--- Problem details ---
Return the items verbatim from the line with "1024x676 pixels. Task: Select" up to and including the line with "Action: coord(772,420)".

##### Entries

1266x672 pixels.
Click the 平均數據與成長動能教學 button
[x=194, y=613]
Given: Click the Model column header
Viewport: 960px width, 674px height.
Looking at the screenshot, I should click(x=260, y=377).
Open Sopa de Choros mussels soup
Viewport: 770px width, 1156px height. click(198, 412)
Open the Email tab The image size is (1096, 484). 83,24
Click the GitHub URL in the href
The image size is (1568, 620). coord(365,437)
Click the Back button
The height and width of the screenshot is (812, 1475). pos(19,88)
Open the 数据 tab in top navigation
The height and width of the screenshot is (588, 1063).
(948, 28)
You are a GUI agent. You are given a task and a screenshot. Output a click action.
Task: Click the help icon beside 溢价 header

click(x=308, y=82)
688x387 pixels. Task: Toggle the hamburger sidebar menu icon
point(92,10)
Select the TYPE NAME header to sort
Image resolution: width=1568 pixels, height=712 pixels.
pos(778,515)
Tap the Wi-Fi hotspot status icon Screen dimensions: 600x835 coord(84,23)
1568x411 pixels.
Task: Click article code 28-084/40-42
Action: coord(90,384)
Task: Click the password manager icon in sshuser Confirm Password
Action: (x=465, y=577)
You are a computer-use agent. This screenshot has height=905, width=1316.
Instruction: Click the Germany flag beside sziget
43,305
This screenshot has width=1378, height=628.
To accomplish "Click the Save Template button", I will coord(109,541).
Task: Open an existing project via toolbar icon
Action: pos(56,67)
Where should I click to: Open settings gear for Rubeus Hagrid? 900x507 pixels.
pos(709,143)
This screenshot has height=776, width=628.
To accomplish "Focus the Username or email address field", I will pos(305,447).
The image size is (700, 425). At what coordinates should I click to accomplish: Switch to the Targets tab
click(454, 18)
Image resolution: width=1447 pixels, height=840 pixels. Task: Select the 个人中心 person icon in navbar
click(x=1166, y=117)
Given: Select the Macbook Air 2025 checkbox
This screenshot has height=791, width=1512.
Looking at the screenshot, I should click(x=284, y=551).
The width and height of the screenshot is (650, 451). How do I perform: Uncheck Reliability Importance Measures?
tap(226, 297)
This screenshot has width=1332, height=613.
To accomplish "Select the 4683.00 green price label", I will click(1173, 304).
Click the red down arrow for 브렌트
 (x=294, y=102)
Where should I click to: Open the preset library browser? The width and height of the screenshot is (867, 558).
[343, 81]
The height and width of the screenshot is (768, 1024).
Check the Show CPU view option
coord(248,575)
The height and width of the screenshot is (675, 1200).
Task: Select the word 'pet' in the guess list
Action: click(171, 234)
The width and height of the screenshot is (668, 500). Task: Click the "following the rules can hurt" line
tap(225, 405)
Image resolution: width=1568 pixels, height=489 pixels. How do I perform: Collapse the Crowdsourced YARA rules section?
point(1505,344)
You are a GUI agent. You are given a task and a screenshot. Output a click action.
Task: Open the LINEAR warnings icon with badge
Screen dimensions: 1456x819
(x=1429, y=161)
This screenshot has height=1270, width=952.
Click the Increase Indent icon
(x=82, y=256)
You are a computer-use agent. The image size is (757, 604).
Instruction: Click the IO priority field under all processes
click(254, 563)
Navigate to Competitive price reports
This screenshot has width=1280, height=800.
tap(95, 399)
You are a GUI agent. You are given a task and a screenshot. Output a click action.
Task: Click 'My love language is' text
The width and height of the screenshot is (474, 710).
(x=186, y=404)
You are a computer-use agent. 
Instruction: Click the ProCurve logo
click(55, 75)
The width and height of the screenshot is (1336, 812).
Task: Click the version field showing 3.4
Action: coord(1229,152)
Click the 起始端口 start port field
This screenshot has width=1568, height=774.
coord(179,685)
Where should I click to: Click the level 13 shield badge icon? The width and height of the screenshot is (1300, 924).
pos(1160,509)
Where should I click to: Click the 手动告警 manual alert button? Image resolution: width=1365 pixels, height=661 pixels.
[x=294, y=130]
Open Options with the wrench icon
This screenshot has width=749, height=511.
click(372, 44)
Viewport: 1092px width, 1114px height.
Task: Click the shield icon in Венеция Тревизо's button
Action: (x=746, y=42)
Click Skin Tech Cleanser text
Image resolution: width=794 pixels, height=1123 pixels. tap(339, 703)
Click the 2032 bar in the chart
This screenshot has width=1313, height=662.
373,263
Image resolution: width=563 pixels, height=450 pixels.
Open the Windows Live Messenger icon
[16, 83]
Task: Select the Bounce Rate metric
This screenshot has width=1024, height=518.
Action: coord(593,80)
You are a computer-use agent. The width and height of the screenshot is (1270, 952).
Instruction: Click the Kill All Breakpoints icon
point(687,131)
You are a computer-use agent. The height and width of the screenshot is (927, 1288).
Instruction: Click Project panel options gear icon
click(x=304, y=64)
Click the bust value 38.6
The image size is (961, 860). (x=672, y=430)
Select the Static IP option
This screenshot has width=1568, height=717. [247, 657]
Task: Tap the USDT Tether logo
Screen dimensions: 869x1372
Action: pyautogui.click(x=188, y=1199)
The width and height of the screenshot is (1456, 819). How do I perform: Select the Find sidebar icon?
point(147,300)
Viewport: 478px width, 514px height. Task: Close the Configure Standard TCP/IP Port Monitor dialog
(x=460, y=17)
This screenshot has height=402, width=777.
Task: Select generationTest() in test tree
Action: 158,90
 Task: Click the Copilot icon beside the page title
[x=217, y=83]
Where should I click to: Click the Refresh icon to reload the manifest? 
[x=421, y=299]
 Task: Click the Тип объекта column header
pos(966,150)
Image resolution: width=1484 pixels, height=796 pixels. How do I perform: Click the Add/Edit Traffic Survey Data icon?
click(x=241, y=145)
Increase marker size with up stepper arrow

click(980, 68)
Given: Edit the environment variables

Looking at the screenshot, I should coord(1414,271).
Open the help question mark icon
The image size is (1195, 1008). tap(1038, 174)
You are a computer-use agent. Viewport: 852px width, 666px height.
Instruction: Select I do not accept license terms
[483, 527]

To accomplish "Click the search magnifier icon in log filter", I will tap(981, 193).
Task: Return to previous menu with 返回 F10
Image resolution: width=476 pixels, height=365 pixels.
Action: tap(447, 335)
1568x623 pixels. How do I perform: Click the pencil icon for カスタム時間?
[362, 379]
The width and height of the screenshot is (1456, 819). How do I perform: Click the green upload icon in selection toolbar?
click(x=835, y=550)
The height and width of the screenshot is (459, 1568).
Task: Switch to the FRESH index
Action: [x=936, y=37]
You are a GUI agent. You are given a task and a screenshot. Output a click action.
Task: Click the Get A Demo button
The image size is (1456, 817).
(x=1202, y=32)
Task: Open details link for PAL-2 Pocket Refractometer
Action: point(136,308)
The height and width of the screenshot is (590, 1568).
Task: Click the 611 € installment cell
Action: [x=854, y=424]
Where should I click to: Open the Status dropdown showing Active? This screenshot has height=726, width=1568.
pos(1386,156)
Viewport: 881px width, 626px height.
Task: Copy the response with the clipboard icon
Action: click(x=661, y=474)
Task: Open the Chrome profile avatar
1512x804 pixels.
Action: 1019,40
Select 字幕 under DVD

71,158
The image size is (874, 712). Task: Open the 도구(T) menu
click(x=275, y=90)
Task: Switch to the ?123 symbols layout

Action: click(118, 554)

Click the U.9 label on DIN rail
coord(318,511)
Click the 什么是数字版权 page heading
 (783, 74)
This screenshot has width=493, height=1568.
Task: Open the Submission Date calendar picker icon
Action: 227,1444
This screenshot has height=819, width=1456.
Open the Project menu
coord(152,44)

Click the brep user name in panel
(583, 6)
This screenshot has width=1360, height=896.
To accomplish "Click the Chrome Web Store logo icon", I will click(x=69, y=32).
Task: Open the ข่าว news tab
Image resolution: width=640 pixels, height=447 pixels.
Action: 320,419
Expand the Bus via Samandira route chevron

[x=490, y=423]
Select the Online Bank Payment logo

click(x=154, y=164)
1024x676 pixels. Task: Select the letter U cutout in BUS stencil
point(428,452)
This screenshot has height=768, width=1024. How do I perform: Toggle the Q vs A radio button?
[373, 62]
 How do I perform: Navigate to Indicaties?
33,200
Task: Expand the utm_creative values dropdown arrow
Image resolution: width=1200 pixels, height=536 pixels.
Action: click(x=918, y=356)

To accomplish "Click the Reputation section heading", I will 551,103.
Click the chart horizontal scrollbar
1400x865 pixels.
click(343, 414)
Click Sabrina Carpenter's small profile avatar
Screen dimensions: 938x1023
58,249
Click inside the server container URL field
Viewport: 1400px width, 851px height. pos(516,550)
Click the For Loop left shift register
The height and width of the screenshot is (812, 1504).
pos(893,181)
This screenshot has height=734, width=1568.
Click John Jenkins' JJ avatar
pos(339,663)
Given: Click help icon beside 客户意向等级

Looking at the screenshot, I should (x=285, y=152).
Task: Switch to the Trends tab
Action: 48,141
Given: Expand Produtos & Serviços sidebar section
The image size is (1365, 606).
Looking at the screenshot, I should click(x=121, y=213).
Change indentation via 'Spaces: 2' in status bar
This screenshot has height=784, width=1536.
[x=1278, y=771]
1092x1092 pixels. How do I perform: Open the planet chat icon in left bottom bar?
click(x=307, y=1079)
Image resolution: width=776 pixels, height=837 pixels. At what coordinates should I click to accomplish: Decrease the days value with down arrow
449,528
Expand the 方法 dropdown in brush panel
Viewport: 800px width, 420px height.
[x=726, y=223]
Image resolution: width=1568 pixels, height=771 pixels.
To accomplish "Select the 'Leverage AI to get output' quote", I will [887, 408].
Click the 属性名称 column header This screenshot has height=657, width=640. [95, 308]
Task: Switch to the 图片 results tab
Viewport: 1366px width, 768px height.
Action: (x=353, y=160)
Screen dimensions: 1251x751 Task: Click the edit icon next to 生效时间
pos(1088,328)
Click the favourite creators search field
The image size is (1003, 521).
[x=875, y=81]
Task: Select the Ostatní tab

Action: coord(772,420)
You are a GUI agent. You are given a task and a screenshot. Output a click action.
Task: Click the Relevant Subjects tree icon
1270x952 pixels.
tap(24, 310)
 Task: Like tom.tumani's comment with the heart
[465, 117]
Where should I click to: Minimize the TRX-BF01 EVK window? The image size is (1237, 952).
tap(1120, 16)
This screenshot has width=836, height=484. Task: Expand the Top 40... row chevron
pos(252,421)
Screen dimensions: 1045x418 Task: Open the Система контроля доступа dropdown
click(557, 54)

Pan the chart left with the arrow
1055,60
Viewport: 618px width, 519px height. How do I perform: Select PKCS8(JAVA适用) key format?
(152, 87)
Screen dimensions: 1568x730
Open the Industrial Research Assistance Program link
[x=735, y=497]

##########

--- Solution for this exercise ---
1024x676 pixels. Task: Select the letter U cutout in BUS stencil
point(428,452)
This screenshot has height=768, width=1024. How do I perform: Toggle the Q vs A radio button?
[373, 62]
 How do I perform: Navigate to Indicaties?
33,200
Task: Expand the utm_creative values dropdown arrow
Image resolution: width=1200 pixels, height=536 pixels.
Action: click(x=918, y=356)

To accomplish "Click the Reputation section heading", I will 551,103.
Click the chart horizontal scrollbar
1400x865 pixels.
click(343, 414)
Click Sabrina Carpenter's small profile avatar
Screen dimensions: 938x1023
58,249
Click inside the server container URL field
Viewport: 1400px width, 851px height. pos(516,550)
Click the For Loop left shift register
The height and width of the screenshot is (812, 1504).
pos(893,181)
This screenshot has height=734, width=1568.
Click John Jenkins' JJ avatar
pos(339,663)
Given: Click help icon beside 客户意向等级

Looking at the screenshot, I should (x=285, y=152).
Task: Switch to the Trends tab
Action: 48,141
Given: Expand Produtos & Serviços sidebar section
The image size is (1365, 606).
Looking at the screenshot, I should click(x=121, y=213).
Change indentation via 'Spaces: 2' in status bar
This screenshot has height=784, width=1536.
[x=1278, y=771]
1092x1092 pixels. How do I perform: Open the planet chat icon in left bottom bar?
click(x=307, y=1079)
Image resolution: width=776 pixels, height=837 pixels. At what coordinates should I click to accomplish: Decrease the days value with down arrow
449,528
Expand the 方法 dropdown in brush panel
Viewport: 800px width, 420px height.
[x=726, y=223]
Image resolution: width=1568 pixels, height=771 pixels.
To accomplish "Select the 'Leverage AI to get output' quote", I will [887, 408].
Click the 属性名称 column header This screenshot has height=657, width=640. [95, 308]
Task: Switch to the 图片 results tab
Viewport: 1366px width, 768px height.
Action: (x=353, y=160)
Screen dimensions: 1251x751 Task: Click the edit icon next to 生效时间
pos(1088,328)
Click the favourite creators search field
The image size is (1003, 521).
[x=875, y=81]
Task: Select the Ostatní tab

Action: coord(772,420)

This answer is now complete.